Сумку он искал медленно и сосредоточенно; перерыв шкаф, заглянул под кровать, потом увидел, что проклятая сумка лежит на столе, рядом с телефоном, в трех сантиметрах от письма Стива…
— Мэри, здравствуй, — набрав семнадцатизначный номер, сказал он и закашлялся, горло свело спазмой.
— Здравствуй, Юджин! Как хорошо, что ты позвонил! Я читала твою корреспонденцию из Женевы, очень интересно…
— Ты говорила… — начал было Кузанни, но снова закашлялся. «Не хватало еще тут сдохнуть; везти свинцовый гроб чертовски дорого, меня же не застрелили, сам помер, государство самолет не предоставит, оплачивать расходы придется семье, бедный Стив, и так я здорово поиздержался, застряв с этим сценарием о проклятом Сэме Пиме…»
— У вас там холодно, в Европе? — заботливо поинтересовалась Мэри. — Ты простудился, бедненький Юджин?
— Ответь мне… — Кузанни откашлялся в третий раз и, сжав кулаки так, что ногти впились в кожу, медленно, чуть не по слогам, произнес: — Ты говорила Стиву, что его мать не могла рожать, это грозило ей смертью, но я, паршивый итальянец, мечтавший лишь о продолжении рода, заставил ее дать жизнь мальчику?
— Я не могла ему этого не сказать, Юджин, — ответила Мэри. — Элеонора была моим самым любимым человеком…
— Почему же ты никогда мне об этом не говорила?
— Как?! Ты что… не знал?
— Если бы я знал, разве бы я посмел, разве бы я…
— Юджин, милый! — Голос женщины сорвался. — Я была убеждена, что Элеонора сказала тебе об этом!
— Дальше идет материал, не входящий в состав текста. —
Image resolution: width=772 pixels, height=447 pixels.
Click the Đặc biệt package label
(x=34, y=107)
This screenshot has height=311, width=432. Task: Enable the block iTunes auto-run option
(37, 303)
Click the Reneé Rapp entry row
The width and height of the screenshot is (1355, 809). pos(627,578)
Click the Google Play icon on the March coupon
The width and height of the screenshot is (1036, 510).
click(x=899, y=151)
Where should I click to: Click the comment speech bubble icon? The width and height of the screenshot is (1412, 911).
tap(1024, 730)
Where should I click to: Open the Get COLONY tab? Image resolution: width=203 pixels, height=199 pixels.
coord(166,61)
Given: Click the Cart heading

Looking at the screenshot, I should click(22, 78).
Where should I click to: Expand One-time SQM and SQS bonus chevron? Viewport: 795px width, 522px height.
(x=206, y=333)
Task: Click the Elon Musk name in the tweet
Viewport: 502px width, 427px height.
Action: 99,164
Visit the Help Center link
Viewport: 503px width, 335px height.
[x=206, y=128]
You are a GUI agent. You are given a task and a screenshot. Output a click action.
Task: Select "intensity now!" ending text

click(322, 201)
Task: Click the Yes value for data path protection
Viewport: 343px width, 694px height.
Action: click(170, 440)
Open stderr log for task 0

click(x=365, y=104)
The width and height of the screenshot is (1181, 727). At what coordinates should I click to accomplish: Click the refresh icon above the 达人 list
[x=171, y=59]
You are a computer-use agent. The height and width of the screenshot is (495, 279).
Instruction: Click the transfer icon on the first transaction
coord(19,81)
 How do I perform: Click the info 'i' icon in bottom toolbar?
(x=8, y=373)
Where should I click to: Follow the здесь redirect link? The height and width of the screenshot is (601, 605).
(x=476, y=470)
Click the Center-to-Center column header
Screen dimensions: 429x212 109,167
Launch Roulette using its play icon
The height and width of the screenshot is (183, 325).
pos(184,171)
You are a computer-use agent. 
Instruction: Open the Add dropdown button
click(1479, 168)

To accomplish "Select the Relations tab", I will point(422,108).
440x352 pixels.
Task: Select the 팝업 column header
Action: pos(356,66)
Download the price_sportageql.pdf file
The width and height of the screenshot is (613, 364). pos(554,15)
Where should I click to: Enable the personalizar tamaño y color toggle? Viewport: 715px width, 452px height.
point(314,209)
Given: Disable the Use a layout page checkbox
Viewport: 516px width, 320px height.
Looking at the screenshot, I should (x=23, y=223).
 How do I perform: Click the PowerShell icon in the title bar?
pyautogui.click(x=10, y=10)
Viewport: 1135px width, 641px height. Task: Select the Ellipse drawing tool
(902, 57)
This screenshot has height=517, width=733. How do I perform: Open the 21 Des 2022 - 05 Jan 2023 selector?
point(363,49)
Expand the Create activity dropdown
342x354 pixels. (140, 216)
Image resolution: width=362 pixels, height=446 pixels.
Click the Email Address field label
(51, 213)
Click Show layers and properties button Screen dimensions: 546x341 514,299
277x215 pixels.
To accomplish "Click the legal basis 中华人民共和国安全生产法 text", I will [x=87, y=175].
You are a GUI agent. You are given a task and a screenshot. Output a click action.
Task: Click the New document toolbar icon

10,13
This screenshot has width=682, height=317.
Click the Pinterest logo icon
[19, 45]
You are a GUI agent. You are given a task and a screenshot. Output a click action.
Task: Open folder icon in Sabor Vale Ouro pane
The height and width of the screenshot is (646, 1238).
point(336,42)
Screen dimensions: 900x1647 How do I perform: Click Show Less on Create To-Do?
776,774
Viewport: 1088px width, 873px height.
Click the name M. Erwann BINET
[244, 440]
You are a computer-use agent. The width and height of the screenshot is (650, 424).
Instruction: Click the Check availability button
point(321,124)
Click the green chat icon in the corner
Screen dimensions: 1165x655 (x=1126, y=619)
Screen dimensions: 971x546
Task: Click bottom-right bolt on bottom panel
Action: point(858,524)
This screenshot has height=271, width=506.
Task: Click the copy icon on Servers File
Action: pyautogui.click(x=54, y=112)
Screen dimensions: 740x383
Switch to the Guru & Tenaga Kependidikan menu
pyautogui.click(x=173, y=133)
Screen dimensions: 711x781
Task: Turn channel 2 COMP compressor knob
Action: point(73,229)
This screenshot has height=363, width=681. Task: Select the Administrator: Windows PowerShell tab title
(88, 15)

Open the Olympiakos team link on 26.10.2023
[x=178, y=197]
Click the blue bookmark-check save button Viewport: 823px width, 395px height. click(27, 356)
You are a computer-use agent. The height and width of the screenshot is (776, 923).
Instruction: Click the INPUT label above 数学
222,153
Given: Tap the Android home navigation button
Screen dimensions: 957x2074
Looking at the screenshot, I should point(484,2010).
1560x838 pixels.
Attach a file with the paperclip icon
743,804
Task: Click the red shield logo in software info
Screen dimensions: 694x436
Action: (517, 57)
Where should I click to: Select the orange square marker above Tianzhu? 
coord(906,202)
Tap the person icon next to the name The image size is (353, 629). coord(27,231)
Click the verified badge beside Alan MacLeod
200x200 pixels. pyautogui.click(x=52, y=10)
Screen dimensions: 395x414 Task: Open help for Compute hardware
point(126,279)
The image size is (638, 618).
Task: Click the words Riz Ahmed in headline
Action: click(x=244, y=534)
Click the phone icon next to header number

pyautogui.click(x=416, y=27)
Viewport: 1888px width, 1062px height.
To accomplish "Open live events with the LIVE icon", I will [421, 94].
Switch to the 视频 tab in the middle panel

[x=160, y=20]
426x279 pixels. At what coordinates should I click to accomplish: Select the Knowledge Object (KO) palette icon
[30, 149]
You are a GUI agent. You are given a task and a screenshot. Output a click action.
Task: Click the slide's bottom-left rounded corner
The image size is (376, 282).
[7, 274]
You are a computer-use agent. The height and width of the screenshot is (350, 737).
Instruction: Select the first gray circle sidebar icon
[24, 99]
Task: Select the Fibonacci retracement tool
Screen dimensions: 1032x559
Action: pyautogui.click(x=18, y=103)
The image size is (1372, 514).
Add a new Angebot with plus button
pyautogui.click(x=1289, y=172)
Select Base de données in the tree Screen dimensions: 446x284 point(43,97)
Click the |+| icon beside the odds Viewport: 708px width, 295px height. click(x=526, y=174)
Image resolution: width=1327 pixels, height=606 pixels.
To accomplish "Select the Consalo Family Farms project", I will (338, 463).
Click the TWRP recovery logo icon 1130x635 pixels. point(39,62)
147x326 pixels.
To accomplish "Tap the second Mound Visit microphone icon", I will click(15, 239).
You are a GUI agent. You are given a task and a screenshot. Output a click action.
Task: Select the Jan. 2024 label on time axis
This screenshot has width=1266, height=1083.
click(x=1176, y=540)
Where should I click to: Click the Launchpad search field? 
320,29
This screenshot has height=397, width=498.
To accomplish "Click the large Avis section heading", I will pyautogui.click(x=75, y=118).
Юджин, отчего ты молчишь?!
Кузанни медленно положил трубку на рычаг; трубка тоже стала чугунной, весила не менее тонны.
«Зачем ты продолжаешь скрипеть на этом свете? — спросил он себя. — Кому ты нужен с твоими дерьмовыми фильмами, эффектными корреспонденциями из Европы, премьерами, разгромными рецензиями Ларри Арса и медалями, полученными в Сан-Себастьяне и Каннах?! Никому ты не нужен!
Элеонора промолчала о том, что врачи запретили ей рожать… И Мэри, которая знала, тоже молчала тогда об этом. И только один я, доверчивый идиот, носился, счастливый, по городу… Бедная Элеонора, бедная моя, бедная, бедная… Но ведь она хорошо перенесла роды! — чуть не закричал он. — Ведь она встала на пятый день, это все неправда! Она расцвела после родов! Никогда не была так красива, как в тот день, когда мы привезли Стива домой!»
Он машинально начал листать страницы записной книжки. «Что ты ищешь? — спросил он себя. — Телефон доктора, который наблюдал Элеонору во время беременности», — ответил он себе и вдруг ощутил, что кто-то снял чугунные плиты с плеч и головы, стало легко. Он позвонил в справочный сервис Голливуда, запросил телефоны клиники доктора Самуэля Баренбойма; в приемном покое ответили, что доктор Самуэль Баренбойм умер семь лет назад; у него были пергаментные руки, вспомнил Кузанни, совершенный пергамент, только не желтоватый, а прозрачный, с ощущением легкой голубизны, наверное, сосуды очень близки к коже.